Currently there are three basic styles on the market: laces, hook & loop (Velcro), and slip-on.
Lace-up shoes: Pros
* better fit
* more ability to adjust snugness
* a tighter shoe can help reduce the swelling of a sprained ankle (it's true!)
Lace-up shoes: Cons
* takes more time to put on and take off
* some people step on longer laces, but you should just cut them if they are too long
Hook & Loop: Pros
* can be put on and taken off more quickly
* you can still adjust the tightness, just not as much as you can with laces
Hook & Loop: Cons
* sometimes the Velcro can wear out and become loose
Slip-on shoes: Pros
* very quick to get on and off
* no worries about snagging laces or Velcro closures
Slip-on shoes: Cons
* adjusting the fit is impossible
* not usually ideal for crack climbing
The most important factor when choosing your shoes is fit. It you're uncomfortable in your shoes, nothing else matters. A properly fitted shoe will ideally be touching every part of your foot. There will be no gaps at the heel or toes. In fact your toes should be just slightly curved when your shoe is fastened on your foot. Go to a gear store and try shoes on. If you don't have a store near by, then do all you can to "try before you buy." Don't buy shoes online unless you know for certain that you are getting shoes that will fit you. You can't trust the number on a shoe claiming it is a certain size. You must try them on [b]your feet[/b]. And keep in mind that it is common for most people to have one foot that is slightly larger than the other one. Good luck.

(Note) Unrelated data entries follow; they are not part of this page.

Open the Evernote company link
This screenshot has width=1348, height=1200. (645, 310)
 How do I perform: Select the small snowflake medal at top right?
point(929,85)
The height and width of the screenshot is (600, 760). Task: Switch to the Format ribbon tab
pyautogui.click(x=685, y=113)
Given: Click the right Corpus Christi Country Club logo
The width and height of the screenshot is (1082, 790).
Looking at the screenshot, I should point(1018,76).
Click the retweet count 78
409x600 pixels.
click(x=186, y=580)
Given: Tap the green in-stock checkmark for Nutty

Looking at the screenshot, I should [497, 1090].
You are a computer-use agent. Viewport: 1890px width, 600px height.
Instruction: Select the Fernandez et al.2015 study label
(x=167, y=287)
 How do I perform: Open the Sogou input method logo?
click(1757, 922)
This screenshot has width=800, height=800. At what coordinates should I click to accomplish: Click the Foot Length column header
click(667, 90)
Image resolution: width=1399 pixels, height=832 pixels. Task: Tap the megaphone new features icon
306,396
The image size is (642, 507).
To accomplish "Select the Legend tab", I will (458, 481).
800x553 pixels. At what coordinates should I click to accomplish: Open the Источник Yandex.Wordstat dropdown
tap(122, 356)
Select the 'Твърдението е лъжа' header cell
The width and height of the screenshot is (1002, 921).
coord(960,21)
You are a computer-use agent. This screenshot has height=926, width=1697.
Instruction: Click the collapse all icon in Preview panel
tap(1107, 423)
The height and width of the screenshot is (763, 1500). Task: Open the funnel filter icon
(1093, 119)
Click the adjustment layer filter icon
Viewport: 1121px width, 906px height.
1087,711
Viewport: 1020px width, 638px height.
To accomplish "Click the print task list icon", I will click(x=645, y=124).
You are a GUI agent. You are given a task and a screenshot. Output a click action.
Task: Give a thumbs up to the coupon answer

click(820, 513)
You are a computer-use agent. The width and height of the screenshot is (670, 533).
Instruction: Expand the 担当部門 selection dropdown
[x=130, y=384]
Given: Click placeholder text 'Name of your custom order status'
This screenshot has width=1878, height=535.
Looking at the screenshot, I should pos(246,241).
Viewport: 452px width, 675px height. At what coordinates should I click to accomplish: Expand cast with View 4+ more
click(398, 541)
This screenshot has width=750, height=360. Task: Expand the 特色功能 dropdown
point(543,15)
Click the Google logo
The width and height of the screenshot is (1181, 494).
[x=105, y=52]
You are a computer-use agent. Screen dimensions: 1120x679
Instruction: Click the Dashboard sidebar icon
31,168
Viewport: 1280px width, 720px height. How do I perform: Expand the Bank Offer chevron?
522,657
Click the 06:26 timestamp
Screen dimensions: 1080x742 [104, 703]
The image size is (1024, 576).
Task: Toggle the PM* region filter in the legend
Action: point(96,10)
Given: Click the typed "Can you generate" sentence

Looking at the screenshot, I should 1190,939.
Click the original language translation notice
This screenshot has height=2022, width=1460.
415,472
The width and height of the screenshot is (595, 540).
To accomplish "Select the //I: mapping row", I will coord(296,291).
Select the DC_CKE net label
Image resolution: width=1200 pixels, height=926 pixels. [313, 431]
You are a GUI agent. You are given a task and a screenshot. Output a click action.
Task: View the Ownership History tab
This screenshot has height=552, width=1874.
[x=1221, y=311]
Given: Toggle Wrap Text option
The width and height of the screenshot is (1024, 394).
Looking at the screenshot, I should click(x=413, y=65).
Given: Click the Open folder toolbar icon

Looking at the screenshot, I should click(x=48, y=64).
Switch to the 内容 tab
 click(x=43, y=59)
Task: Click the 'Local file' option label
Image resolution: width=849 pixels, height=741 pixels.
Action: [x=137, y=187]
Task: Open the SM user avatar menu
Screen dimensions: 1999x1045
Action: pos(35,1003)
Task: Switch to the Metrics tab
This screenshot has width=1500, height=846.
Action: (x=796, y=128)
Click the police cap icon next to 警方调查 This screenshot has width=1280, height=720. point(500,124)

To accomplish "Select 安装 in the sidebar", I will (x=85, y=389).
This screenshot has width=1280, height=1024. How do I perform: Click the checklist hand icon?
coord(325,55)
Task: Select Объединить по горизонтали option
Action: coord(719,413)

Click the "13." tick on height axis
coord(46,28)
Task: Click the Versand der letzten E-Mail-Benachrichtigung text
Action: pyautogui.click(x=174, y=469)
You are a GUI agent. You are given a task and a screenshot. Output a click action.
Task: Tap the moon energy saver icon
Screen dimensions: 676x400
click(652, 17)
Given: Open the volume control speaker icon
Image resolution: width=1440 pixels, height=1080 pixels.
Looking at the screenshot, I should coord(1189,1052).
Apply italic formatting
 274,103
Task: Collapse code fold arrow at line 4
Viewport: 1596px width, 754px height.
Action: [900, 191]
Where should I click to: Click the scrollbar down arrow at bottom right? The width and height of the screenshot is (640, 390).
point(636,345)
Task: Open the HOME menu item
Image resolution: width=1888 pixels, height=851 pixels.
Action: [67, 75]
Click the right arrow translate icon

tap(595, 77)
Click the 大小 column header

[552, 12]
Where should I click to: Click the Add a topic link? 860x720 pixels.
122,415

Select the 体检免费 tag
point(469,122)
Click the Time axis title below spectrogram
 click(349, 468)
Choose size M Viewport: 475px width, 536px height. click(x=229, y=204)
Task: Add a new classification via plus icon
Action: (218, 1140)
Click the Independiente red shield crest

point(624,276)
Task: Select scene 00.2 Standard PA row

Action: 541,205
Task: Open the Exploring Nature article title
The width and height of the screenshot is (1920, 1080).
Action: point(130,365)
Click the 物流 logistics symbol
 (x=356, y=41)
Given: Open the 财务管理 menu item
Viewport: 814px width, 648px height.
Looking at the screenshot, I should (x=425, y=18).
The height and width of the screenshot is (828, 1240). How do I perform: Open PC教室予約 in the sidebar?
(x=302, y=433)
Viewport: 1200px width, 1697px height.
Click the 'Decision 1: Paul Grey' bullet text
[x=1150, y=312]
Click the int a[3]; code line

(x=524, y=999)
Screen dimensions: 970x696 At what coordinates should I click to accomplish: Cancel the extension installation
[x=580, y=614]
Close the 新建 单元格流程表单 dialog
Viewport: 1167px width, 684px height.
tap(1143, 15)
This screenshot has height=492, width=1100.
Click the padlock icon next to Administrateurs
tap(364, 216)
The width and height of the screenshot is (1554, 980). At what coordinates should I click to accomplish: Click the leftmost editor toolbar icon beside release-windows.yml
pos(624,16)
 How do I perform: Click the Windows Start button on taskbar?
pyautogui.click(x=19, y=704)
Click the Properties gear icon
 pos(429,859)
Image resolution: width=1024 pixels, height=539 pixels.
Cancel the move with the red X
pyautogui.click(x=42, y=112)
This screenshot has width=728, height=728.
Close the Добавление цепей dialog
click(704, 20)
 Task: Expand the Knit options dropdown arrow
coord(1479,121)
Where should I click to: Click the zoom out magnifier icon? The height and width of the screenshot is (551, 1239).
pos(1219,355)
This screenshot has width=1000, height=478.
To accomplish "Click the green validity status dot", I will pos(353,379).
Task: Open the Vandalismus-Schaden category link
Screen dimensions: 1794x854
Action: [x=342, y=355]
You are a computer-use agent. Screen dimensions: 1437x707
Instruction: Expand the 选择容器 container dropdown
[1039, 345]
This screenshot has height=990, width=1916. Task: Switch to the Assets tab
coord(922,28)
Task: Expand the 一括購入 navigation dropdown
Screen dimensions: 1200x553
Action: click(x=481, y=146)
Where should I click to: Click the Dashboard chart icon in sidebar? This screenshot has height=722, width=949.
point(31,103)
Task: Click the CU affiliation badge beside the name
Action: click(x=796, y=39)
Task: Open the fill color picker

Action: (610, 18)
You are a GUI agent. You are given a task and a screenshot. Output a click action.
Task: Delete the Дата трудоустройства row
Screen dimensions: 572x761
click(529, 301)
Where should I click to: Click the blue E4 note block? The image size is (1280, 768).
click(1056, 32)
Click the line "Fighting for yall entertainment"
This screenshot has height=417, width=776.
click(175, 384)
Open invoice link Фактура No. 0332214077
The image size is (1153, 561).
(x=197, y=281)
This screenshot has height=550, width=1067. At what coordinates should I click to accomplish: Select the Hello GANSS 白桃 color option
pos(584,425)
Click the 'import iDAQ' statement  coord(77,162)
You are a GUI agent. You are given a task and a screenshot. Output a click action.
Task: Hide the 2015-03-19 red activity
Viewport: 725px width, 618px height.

Becknology Rock Climbing Guides
www.becknology.com
Monday 18th May 2009 at 8:54:26 AM
Rank: Cut-loose Expert
#Posts: 280
#Points: 280
i would tempted to add a few details, especially to beginners, regarding shoes...
1. fairly non-aggressive (reasonably flat soled) slip lasted shoes are probably a good bet for a beginner, since they will be most likely to provide all day comfort (which is absolutely KEY to a novice, since they'll probably be in them for a while).
2. some disciplines of climbing tend to find that some shoes lend themselves better to a specific shoe type (i.e. bouldering and down-cambered shoes), but typically this will be something of interest of investment AFTER the first pair (i.e. a second bouldering/sport specific pair of shoes)
3. i understand your desire to avoid speaking to stretch of leather versus the lack thereof in synthetics (especially considering brand differences), but for the nice-fit-connoisseur, it is definitely worth knowing that some leather shoes will stretch significantly while some will have a less dramatic stretch, but will be there all the same. this is a place where it's handy to do some research into the construction and brand specifics of the shoe you want.
thanks for the article beck!
-
Mike: can we make "sticky's" out of forum posts like this? or should they be posted, edited, then written up as an article on the site?